Another Gentleman who had great influence in the Commencement of the Revolution, was Doctor Jonathan Mayhew, a descendant of the ancient Governor of Martha’s Vineyard. This Divine had raised a great Reputation, both in Europe and America by the publication of a Volume of Seven Sermons in the Reign of King George the Second, 1748, and by many other Writings, particularly a Sermon in 1750, on the thirtieth of January, On the Subject of Passive Obedience and Non Resistance, in which the Saintship and Martyrdom of King Charles the first are considered, Seasoned with Witt and Satyre, Superior to any in Swift or Franklin. It was read by every Body, celebrated by Friends, and abused by Enemies. During the Reigns of King George the first and King George the Second, the Reigns of the Stewarts, the Two Jameses, and the two Charleses were in general disgrace in England. In America they had always been held in Abhorrence. The Persecutions and Cruelties Suffered by their Ancestors under those Reigns, had been transmitted by History and Tradition, and Mayhew Seemed to be raised up to revive all their Animosity against Tyranny, in Church and State, and at the Same time to destroy their Bigotry, Fanaticism and Inconsistency or David Hume’s plausible, elegant, fascinating and fallacious Apology in which he varnished over the Crimes of the Stewarts had not then appeared. To draw the Character of Mayhew would be to transcribe a dozen Volumes. This transcendant [by choices]threw all the Weight of his great Fame into the Scale of his Country in 1761, and maintained it there with Zeal and Ardour till his death in 1766. In 1763 Appeared the Controversy between him and Mr Apthorp, Mr Caner, Dr. Johnson and Archbishop Secker on the Charter and Conduct of the Society for propagating the Gospels in foreign Parts. To form a Judgment of the debate I beg leave to refer to a Review of the whole, printed at the time, and written by Samuel Adams, though by Some, very absurdly and erroneously ascribed to Mr Apthorp. If I am not mistaken, it will be found a Model of Candour, Sagacity, Impartiality and close correct Reasoning.

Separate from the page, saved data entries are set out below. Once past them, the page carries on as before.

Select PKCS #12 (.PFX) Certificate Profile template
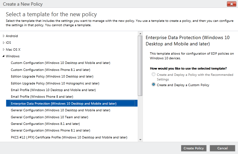238x154 pixels. [69, 137]
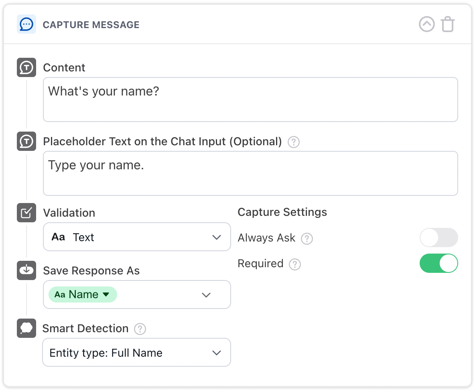Click the green Name variable chip
Image resolution: width=475 pixels, height=390 pixels.
click(83, 295)
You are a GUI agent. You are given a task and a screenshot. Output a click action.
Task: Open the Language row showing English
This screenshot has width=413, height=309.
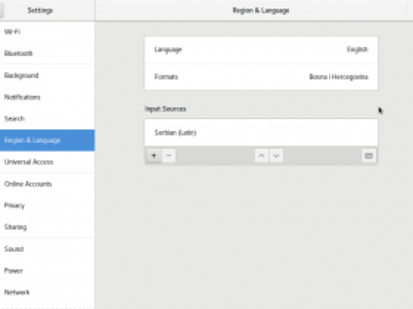(x=261, y=49)
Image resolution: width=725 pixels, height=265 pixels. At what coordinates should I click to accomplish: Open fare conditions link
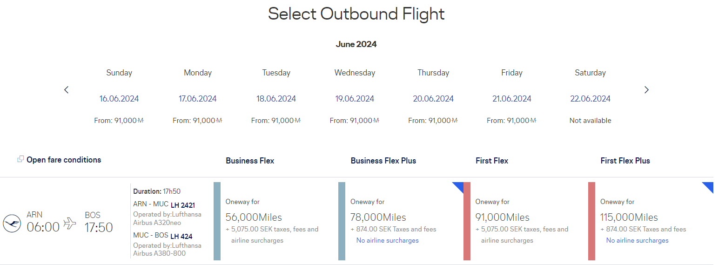(x=64, y=160)
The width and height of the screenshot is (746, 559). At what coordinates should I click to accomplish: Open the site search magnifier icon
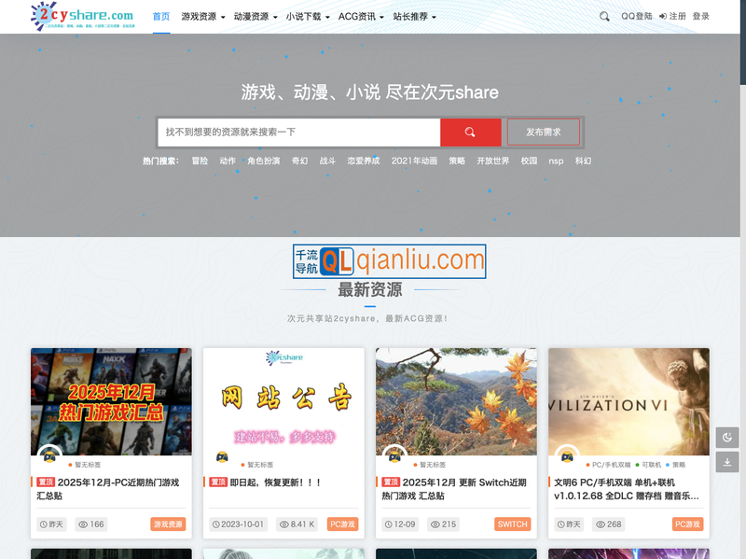(x=604, y=17)
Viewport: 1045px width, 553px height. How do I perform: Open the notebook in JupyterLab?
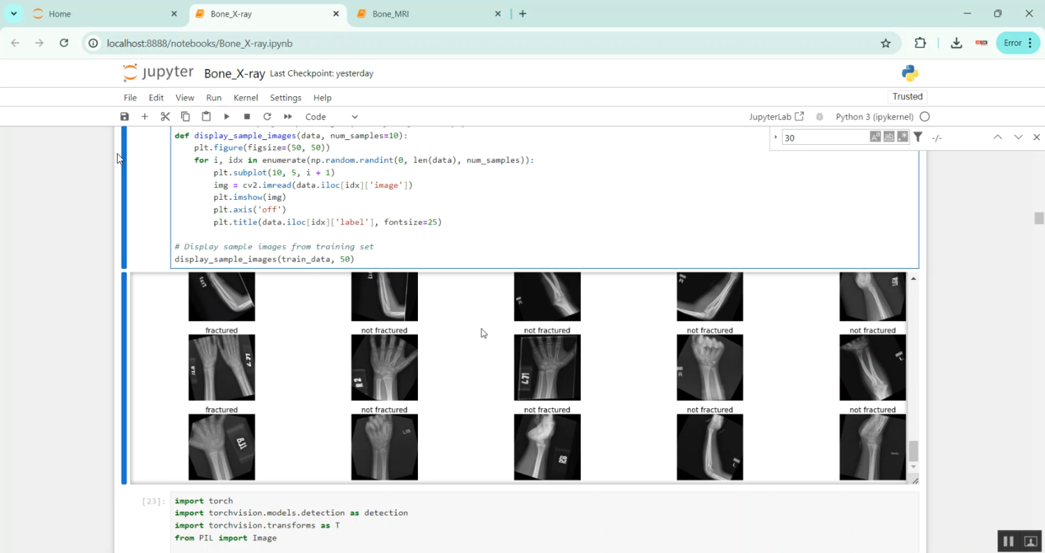776,117
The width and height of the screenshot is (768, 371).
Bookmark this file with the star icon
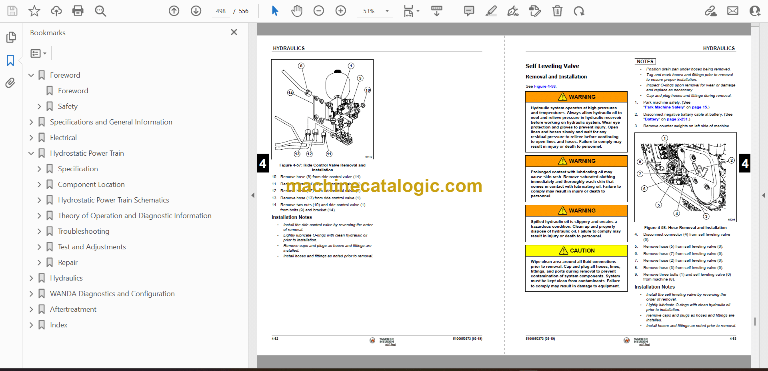[x=34, y=11]
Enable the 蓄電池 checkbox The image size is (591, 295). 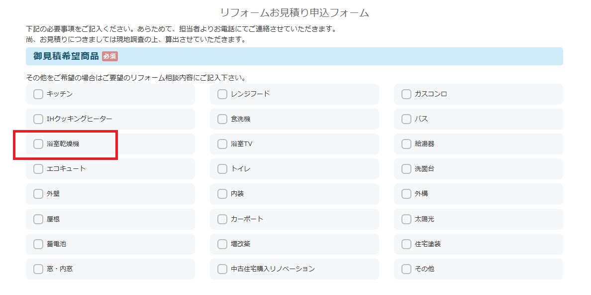pyautogui.click(x=38, y=244)
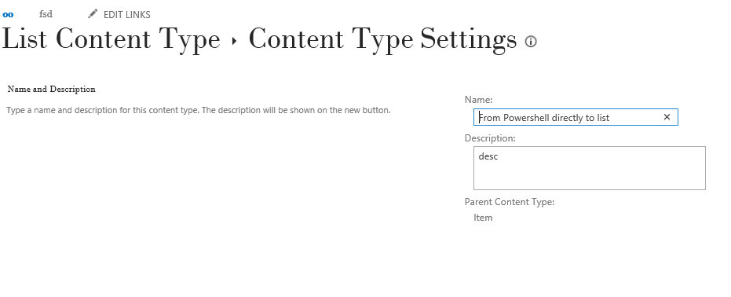Screen dimensions: 731x297
Task: Click the EDIT LINKS text
Action: tap(127, 15)
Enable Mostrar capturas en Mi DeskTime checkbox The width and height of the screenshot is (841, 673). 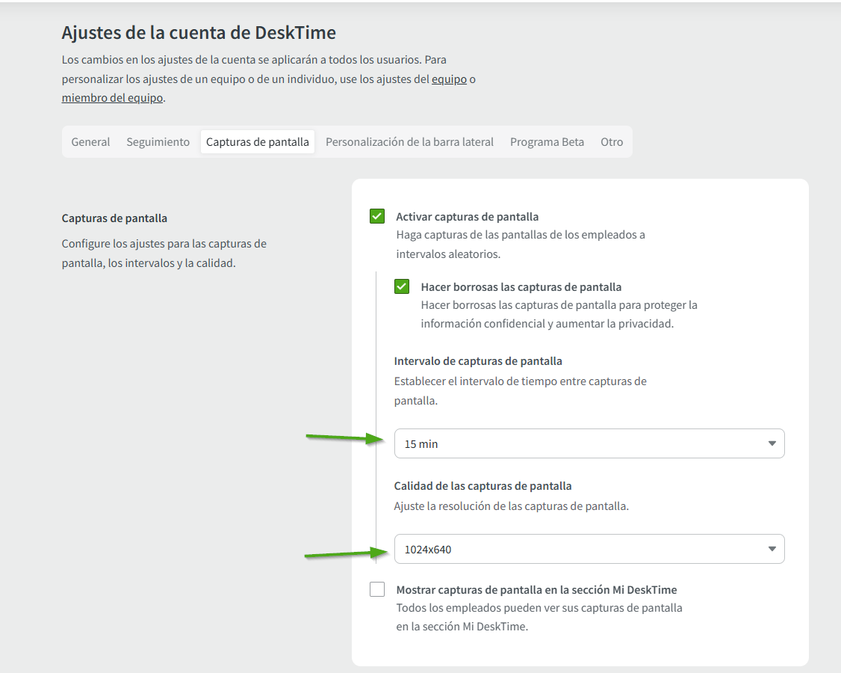(377, 589)
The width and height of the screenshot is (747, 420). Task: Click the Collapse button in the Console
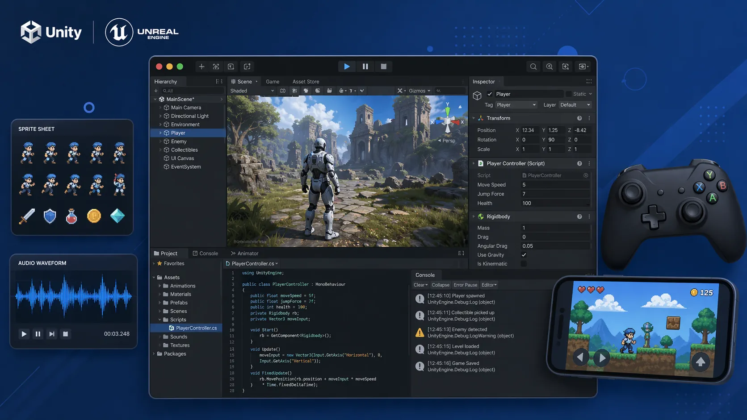coord(440,285)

If any Gentleman Supposes this Controversy to be nothing to the present purpose, he is grossly mistaken. It Spread an Universal Alarm against the Authority of Parliament. It excited a general and just Apprehension that Bishops and Diocesses and Churches, and Priests and Tythes, were to be imposed upon Us by Parliament. It was known that neither King nor Ministry nor Archbishops could appoint Bishops in America without an Act of Parliament; and if Parliament could Tax Us they could establish the Church of England with all its Creeds, Articles, Tests, Ceremonies and Tythes, and prohibit all other Churches as Conventicles and Sepism Shops.

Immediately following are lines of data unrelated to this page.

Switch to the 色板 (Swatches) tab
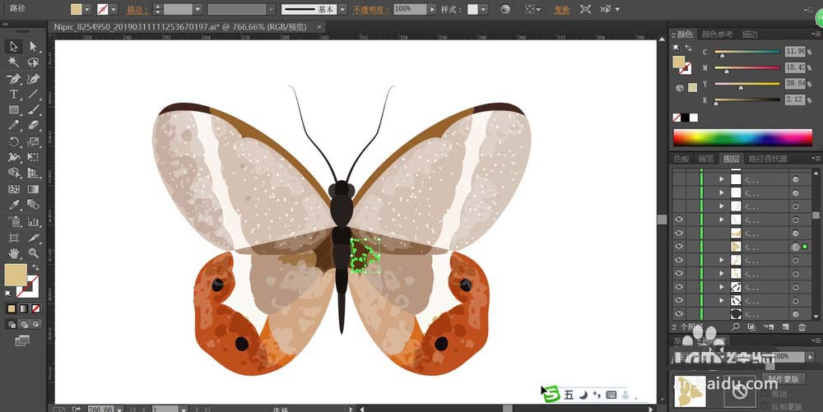This screenshot has width=823, height=412. 681,159
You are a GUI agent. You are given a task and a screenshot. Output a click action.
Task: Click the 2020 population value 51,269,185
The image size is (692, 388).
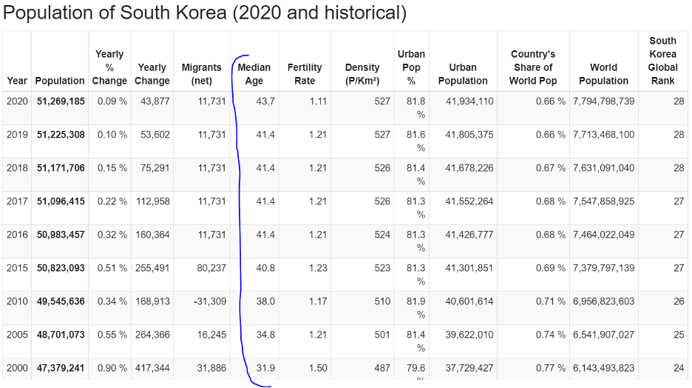pos(61,101)
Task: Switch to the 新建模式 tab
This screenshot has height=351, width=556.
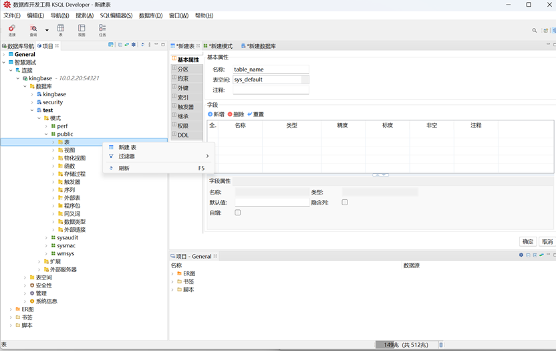Action: (x=218, y=46)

Nor must Mr Cushing be forgotten. His good sense and Sound Judgment, the Urbanity of his Manners, his universal good Character, his numerous Friends and Connections and his continual intercourse with all Sorts of People, added to his Constant Attachment to the Liberties of his Country, gave him a great and Salutary influence from the beginning in 1760.

Let me recommend these hints to the Consideration of Mr Wirt, whose Life of Mr Henry I have read with great delight. I think, that after mature investigation, he will be convinced that Mr Henry did not “give the first impulse to the Ball of Independence,” And that Otis, Thatcher, Samuel Adams Mayhew, Hancock, Cushing and thousands of others were labouring for Several Years at the Wheel before the Name of Mr Henry was heard beyond the limits of Virginia.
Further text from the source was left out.